EXERCISE GOAL
Give every entry again, unchanged, and leave its images out.

EXERCISE MATERIAL
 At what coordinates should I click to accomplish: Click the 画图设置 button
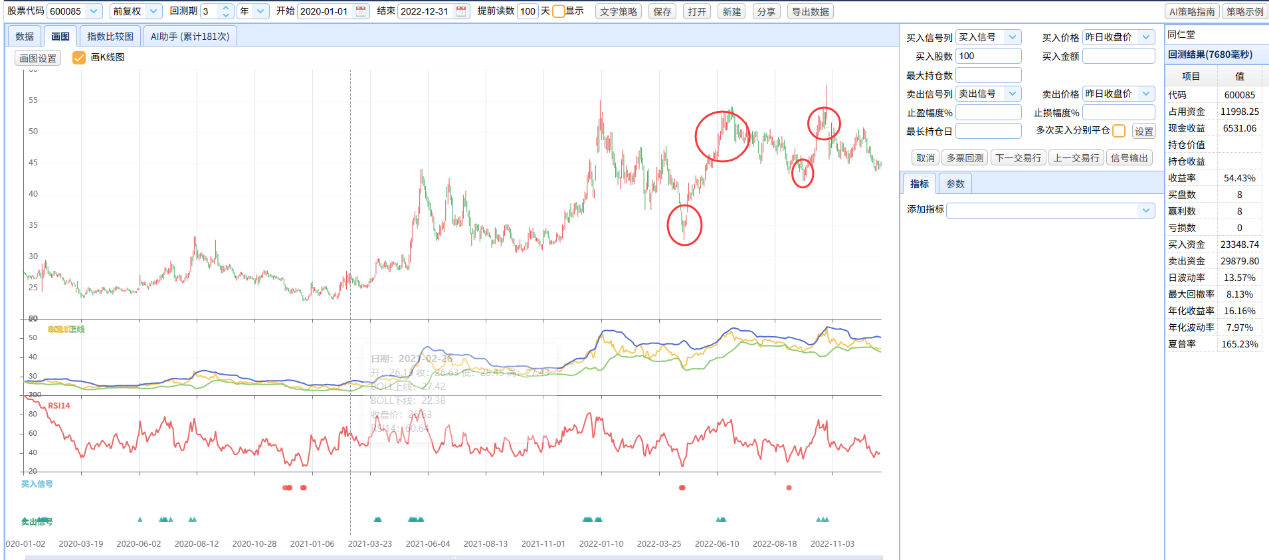37,58
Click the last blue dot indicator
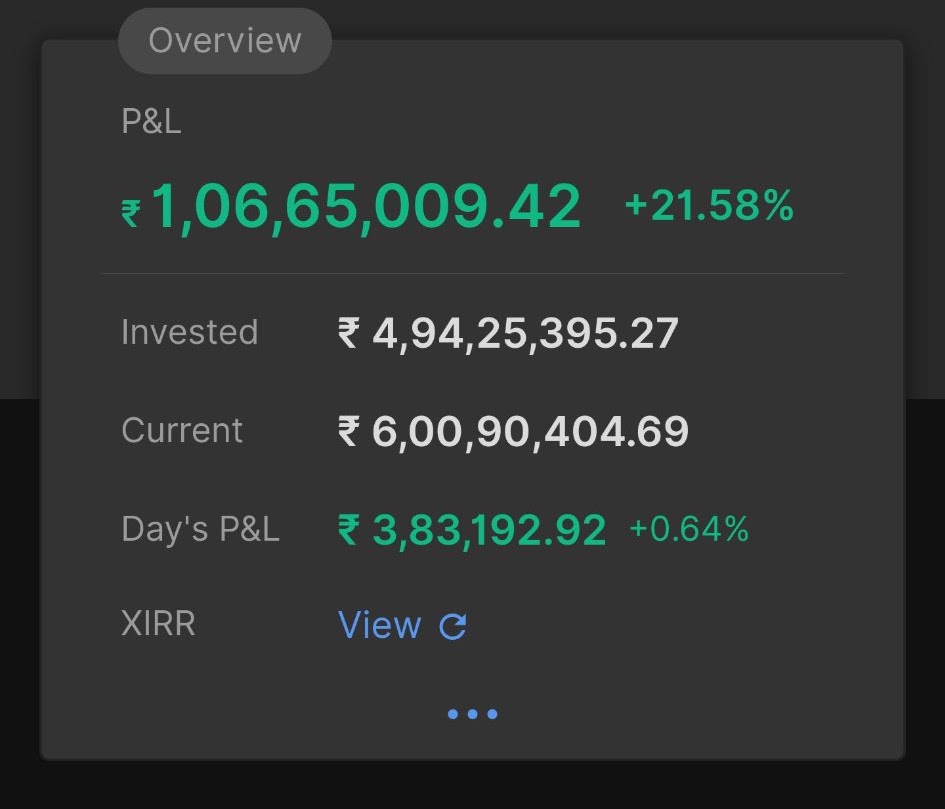 [x=492, y=714]
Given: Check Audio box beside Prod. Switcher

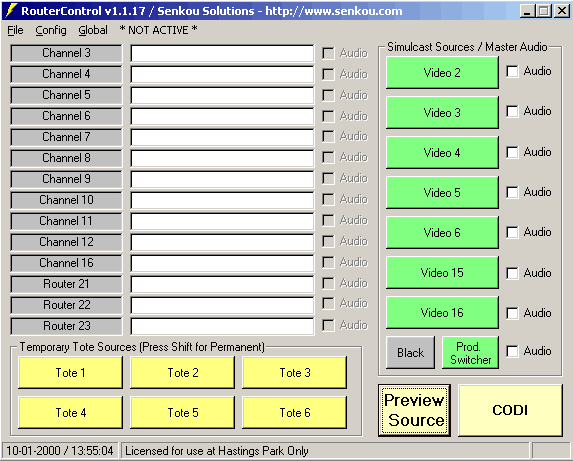Looking at the screenshot, I should point(512,351).
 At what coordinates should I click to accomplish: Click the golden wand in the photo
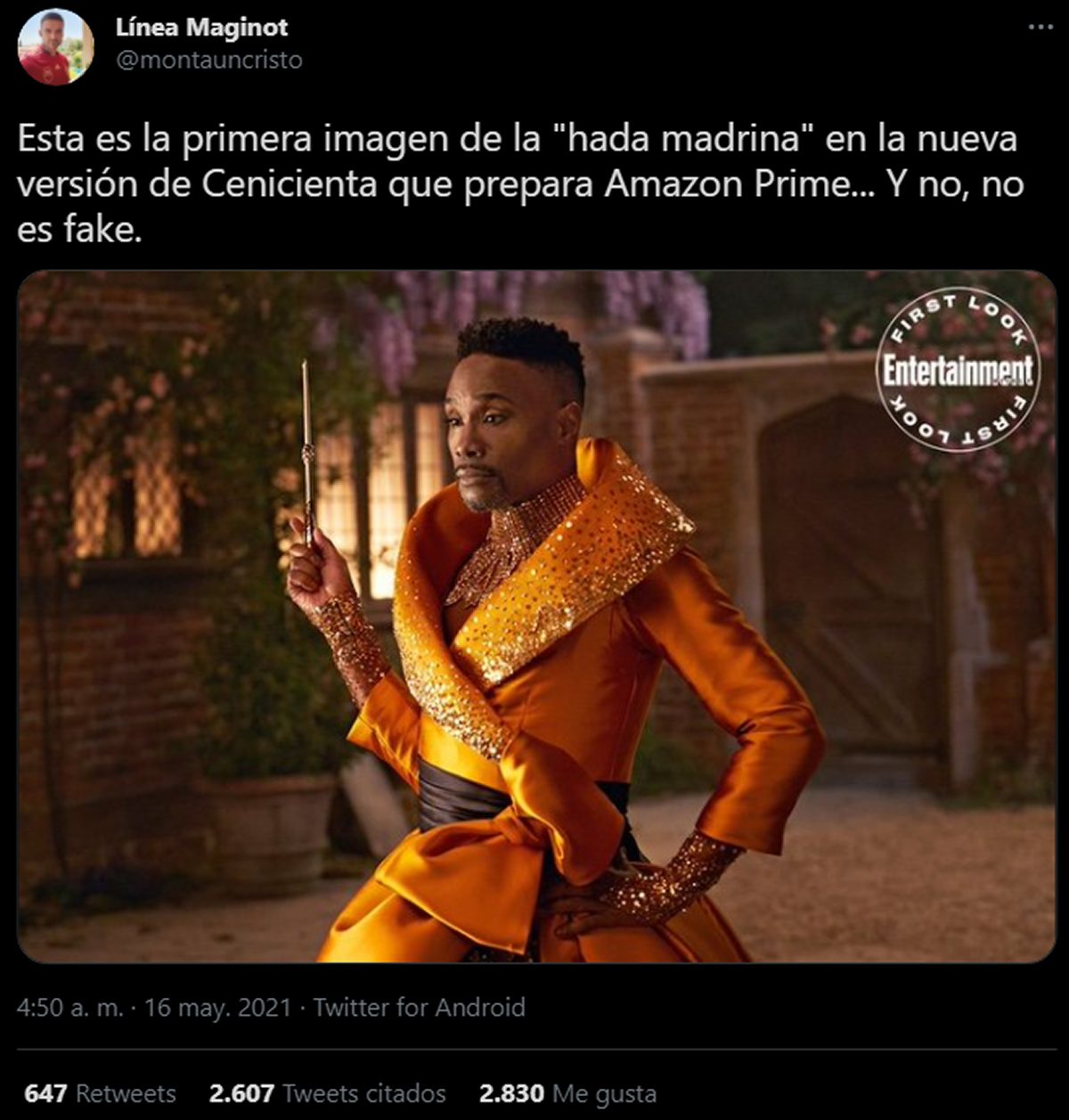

EXERCISE RESULT
 At what coordinates should I click to accomplish: Click the 画图设置 button
37,58
Click the last blue dot indicator
 [x=492, y=714]
Given: Check Audio box beside Prod. Switcher

Looking at the screenshot, I should point(512,351).
 At what coordinates should I click to accomplish: Click the golden wand in the photo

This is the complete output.